Task statement –
Check each line of the data for "torontohydro", and copy the ones that have it.

Given data –
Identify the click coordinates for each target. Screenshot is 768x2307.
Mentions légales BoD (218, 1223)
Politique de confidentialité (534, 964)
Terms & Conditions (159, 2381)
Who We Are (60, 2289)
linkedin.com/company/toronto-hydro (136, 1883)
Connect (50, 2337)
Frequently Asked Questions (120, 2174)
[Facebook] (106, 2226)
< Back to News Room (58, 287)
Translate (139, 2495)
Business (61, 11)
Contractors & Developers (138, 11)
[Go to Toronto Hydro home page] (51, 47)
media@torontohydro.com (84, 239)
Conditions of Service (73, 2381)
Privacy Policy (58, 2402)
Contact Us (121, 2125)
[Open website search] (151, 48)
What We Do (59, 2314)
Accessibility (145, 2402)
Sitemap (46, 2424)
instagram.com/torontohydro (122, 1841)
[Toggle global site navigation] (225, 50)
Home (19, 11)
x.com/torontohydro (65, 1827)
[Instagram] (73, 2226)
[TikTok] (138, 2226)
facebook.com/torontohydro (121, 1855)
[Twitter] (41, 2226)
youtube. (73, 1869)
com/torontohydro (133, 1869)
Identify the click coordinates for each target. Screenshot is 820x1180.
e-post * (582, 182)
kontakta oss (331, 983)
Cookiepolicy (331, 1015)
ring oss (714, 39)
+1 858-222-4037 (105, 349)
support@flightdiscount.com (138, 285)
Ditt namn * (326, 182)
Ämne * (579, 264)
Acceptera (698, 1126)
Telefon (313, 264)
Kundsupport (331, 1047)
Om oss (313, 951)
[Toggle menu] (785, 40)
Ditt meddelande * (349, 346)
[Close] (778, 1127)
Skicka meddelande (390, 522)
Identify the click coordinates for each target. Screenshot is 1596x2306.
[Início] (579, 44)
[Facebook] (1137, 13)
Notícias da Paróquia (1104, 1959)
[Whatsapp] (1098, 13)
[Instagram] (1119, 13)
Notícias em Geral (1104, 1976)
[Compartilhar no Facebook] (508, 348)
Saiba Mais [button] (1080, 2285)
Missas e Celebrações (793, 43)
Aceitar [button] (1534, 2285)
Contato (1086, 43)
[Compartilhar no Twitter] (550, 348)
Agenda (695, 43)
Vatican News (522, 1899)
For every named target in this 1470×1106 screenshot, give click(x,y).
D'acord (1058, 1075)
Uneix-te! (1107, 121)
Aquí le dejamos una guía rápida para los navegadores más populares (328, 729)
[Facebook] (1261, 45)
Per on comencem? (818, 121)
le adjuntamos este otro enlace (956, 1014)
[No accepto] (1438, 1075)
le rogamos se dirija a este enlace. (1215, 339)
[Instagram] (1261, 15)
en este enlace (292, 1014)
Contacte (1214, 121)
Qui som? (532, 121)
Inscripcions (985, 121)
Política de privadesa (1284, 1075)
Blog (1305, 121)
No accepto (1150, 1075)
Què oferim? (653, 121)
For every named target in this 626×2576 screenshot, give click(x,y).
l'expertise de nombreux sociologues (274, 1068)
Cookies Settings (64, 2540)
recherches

Response area –
media@torontohydro.com (84, 239)
instagram.com/torontohydro (122, 1841)
x.com/torontohydro (65, 1827)
facebook.com/torontohydro (121, 1855)
com/torontohydro (133, 1869)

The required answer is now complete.